# Weston 2300 Vacuum Sealer ...



## motdaugrnds (Jul 3, 2002)

I'm needing a quality vacuum sealer that I can use to prepare meats, etc for the freezer. I'ld also like to be able to take air out of jars too for the foods I've dehydrated.

I looked in the Weston Products catalog and found the Weston 2300 Vacuum Sealer that some of you have spoken of in here. However, it does not even mention taking air our of jars and I did not find any type of hose for it. 

Any ideas as to what would work well for what I'm needing to do? (I know there is a good thread about this type of processing; but have not found it.)


----------



## Homesteader (Jul 13, 2002)

I cannot address the issue of the specific Weston Sealer. I am not sure if this thread of mine is maybe what you were remembering? It discusses using a vacuum sealer to remove air from jars for dried foods:

http://www.homesteadingtoday.com/co...seal-used-jar-inside-one-those-canisters.html

I hope this helps?


----------



## motdaugrnds (Jul 3, 2002)

Yes that was a thread I remember reading. 

My problem is finding the foodsaver vacuum sealer that permits all those attachments, i.e. the "hose", the sealer "jars" and the "canisters".

I called Weston about their "Weston 2300 Pro Vacuum Sealer" and the service person told me there was NO HOSE ATTACHMENT and wouldn't recommend using one on this as it would put too much of a pull on the motor and that the the 1-year warranty did not cover it...that it would actually cost me an extra $200+ shipping to replace it.

I went over to Pleasant Hill Grain and discovered the "Ary Vacmaster Pro 170" was not only "out of stock" but that Ary had discontinued making it, only making the chamber type sealers now.

I did find the "Tilia Gamesaver Silver FoodSaver" on that Pleasant Hill Grain site that sounded pretty good and reasonably priced. Anyone with experience using this sealer?

Went over to gandermountain website and found the "Deni Supreme Vacuum Sealer" but it did not have any attachments for doing jars.

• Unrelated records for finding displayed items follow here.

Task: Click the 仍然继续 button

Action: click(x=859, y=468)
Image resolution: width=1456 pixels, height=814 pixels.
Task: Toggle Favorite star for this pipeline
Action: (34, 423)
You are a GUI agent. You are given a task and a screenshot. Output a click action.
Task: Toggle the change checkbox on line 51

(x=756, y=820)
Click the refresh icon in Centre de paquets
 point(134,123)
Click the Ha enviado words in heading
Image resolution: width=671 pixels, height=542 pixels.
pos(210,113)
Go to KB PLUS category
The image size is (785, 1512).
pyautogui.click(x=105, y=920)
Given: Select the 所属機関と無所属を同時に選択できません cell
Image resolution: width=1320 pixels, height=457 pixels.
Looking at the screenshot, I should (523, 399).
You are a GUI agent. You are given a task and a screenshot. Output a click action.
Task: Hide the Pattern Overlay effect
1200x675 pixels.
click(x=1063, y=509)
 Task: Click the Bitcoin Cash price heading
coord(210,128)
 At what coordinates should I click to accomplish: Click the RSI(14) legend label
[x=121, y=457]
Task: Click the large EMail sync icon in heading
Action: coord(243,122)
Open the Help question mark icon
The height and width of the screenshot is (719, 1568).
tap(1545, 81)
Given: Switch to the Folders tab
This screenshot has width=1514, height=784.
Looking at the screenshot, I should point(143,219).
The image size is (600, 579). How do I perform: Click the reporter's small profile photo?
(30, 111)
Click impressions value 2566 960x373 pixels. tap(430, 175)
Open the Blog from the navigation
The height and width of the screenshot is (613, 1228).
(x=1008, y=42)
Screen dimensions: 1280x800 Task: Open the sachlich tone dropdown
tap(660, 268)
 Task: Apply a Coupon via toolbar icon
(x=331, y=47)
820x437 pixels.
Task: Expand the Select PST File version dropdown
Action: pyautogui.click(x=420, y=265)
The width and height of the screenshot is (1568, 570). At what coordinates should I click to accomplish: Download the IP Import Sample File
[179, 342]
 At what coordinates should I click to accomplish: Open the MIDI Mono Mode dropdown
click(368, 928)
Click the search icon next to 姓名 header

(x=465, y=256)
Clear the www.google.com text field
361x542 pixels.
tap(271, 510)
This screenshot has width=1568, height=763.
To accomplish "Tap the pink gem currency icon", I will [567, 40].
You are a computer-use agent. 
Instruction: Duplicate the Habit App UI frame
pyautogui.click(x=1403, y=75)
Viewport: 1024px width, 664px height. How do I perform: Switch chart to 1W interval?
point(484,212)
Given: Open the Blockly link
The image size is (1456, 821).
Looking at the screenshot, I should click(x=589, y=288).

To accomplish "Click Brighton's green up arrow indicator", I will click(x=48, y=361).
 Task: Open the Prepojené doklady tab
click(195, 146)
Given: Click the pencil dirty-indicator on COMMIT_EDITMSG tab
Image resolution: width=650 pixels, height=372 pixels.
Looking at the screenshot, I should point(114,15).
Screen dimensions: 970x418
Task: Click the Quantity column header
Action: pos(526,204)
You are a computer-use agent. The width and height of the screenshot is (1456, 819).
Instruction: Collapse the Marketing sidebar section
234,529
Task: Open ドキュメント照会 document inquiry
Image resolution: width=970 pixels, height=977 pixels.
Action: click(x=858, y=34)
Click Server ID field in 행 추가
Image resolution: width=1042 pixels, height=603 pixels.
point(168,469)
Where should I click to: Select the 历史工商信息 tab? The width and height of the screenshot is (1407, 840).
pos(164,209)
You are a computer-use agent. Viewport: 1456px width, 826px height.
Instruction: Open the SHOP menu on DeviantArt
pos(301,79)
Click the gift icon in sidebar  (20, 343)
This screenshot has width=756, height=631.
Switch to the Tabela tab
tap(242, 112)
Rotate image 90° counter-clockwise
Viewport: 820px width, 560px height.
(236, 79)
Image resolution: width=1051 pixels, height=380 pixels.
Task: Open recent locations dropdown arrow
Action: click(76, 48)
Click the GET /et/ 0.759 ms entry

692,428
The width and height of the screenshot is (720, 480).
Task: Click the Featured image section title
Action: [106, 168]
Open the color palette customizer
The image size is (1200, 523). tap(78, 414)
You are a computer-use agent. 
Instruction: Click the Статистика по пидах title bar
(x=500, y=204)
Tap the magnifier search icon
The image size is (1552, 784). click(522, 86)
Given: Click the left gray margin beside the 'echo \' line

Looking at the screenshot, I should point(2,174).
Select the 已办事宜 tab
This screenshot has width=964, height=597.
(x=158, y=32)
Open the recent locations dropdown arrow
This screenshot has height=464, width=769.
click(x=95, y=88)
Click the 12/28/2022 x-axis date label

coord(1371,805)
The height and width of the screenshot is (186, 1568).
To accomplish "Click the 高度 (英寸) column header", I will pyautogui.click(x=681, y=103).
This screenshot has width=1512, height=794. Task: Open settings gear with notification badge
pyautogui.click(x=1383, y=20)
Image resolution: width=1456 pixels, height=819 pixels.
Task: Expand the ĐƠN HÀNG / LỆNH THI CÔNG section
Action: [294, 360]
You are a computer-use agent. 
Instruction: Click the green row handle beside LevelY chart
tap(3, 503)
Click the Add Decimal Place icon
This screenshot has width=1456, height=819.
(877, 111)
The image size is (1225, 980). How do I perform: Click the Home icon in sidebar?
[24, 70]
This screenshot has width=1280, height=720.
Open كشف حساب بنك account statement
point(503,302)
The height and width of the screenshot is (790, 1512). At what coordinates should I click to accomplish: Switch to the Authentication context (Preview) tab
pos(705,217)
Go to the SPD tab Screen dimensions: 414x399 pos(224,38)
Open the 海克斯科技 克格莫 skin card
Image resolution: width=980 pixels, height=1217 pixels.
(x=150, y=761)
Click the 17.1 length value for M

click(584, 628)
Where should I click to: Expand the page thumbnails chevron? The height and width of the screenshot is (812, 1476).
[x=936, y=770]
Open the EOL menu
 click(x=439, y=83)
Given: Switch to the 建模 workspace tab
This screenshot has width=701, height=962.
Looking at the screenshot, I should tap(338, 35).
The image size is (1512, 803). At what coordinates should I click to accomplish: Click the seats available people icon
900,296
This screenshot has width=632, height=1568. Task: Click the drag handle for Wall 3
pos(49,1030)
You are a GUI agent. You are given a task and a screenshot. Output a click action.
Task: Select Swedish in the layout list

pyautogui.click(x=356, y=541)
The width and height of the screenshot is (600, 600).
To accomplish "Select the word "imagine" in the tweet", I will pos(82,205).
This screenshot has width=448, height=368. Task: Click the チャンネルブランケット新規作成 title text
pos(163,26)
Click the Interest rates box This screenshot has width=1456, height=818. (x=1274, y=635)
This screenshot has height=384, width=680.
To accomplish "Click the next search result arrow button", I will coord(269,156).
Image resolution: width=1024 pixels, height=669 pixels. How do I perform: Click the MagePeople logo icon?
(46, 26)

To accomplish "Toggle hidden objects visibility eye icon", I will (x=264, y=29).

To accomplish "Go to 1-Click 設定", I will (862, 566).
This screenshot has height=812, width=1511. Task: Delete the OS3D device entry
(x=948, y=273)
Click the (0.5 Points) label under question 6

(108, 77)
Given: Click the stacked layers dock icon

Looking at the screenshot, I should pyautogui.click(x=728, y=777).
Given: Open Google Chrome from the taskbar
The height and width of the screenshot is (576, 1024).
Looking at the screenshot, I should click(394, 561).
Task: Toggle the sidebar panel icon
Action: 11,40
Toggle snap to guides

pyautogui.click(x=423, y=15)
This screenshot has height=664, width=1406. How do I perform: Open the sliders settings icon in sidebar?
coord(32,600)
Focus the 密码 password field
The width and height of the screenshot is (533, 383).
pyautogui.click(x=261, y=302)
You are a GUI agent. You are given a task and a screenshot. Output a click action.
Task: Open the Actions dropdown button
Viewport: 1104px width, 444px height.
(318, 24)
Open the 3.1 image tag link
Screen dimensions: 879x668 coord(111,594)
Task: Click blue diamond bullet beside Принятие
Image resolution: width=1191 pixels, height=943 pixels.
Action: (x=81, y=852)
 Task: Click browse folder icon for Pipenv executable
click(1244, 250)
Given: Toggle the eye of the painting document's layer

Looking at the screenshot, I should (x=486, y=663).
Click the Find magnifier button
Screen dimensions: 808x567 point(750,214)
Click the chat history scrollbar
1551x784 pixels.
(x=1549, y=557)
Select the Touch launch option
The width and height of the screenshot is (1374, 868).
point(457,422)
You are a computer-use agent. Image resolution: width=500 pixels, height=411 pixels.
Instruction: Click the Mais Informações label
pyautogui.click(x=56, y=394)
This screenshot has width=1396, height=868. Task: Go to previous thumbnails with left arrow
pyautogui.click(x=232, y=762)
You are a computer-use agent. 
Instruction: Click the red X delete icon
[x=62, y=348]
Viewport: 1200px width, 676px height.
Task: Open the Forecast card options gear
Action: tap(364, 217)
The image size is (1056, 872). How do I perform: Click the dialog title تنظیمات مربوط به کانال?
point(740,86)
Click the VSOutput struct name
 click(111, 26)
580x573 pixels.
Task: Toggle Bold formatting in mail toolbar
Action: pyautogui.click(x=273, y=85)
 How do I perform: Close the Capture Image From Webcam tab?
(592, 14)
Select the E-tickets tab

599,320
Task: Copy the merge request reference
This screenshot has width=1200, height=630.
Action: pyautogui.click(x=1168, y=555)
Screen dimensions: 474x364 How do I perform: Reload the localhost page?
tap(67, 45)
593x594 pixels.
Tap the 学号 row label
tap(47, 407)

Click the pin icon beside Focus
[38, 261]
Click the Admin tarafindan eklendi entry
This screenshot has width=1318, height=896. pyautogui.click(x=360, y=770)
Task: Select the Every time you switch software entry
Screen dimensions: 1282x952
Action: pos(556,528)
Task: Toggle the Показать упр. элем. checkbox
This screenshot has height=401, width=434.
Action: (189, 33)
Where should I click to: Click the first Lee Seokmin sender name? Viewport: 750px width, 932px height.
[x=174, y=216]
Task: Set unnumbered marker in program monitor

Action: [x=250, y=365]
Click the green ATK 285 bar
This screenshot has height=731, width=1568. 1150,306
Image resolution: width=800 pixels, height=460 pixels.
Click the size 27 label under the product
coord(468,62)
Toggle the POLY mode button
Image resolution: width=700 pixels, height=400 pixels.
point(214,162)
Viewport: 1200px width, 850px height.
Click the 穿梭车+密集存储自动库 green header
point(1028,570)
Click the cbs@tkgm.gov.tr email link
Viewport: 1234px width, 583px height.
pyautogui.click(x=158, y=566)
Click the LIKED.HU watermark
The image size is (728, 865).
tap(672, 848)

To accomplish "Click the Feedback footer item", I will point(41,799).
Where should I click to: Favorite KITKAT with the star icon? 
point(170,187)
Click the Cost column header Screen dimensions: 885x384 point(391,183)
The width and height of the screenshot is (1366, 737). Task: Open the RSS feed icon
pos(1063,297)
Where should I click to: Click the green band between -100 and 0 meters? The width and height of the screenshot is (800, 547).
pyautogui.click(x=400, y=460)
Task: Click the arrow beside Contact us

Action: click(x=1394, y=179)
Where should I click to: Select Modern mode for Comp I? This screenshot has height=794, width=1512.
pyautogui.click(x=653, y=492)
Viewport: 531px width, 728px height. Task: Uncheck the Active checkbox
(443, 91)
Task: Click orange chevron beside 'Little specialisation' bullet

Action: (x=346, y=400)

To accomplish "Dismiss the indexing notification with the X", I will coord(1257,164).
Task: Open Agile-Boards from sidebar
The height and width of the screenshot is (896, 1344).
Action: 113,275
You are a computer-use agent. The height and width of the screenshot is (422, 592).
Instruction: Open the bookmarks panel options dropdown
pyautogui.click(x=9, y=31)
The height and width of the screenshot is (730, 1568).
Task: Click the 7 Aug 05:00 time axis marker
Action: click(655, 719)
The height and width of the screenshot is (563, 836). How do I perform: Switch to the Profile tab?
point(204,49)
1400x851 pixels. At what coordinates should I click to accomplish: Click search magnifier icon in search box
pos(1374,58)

So I'm feeling rather limited in my options at this time.


----------



## Homesteader (Jul 13, 2002)

Maybe, ask for a foodsaver for Christmas, have two! Get the more heavy duty one you want for meats, and use the foodsaver for your jar use (I got this one, it came with the hose, and I purchased the plastic jars on Ebay).

I don't have time right now anyway to look up the brands you mention here, so I am assuming since I don't see Foodsaver on there, that they are super heavy duty type machines?


----------



## kkbinco (Jun 11, 2010)

Another option for vacuuming jars is to use Foodsaver's MealSaver. Just hold the head to the top of the jar sealer.

Use the Weston for vac-sealing bags.


----------



## motdaugrnds (Jul 3, 2002)

Cannot afford two; and my kinship/social life is next thing to nil!

Yes I am looking for a "sturdy" food saver; and so far the only one I'm finding is the "Tilia Gamesaver Silver FoodSaver" on that Pleasant Hill Grain site. (I could get the cheap ones at Wal-Mart or Lowe's but I'ld probably have to buy another one a year later.  )


----------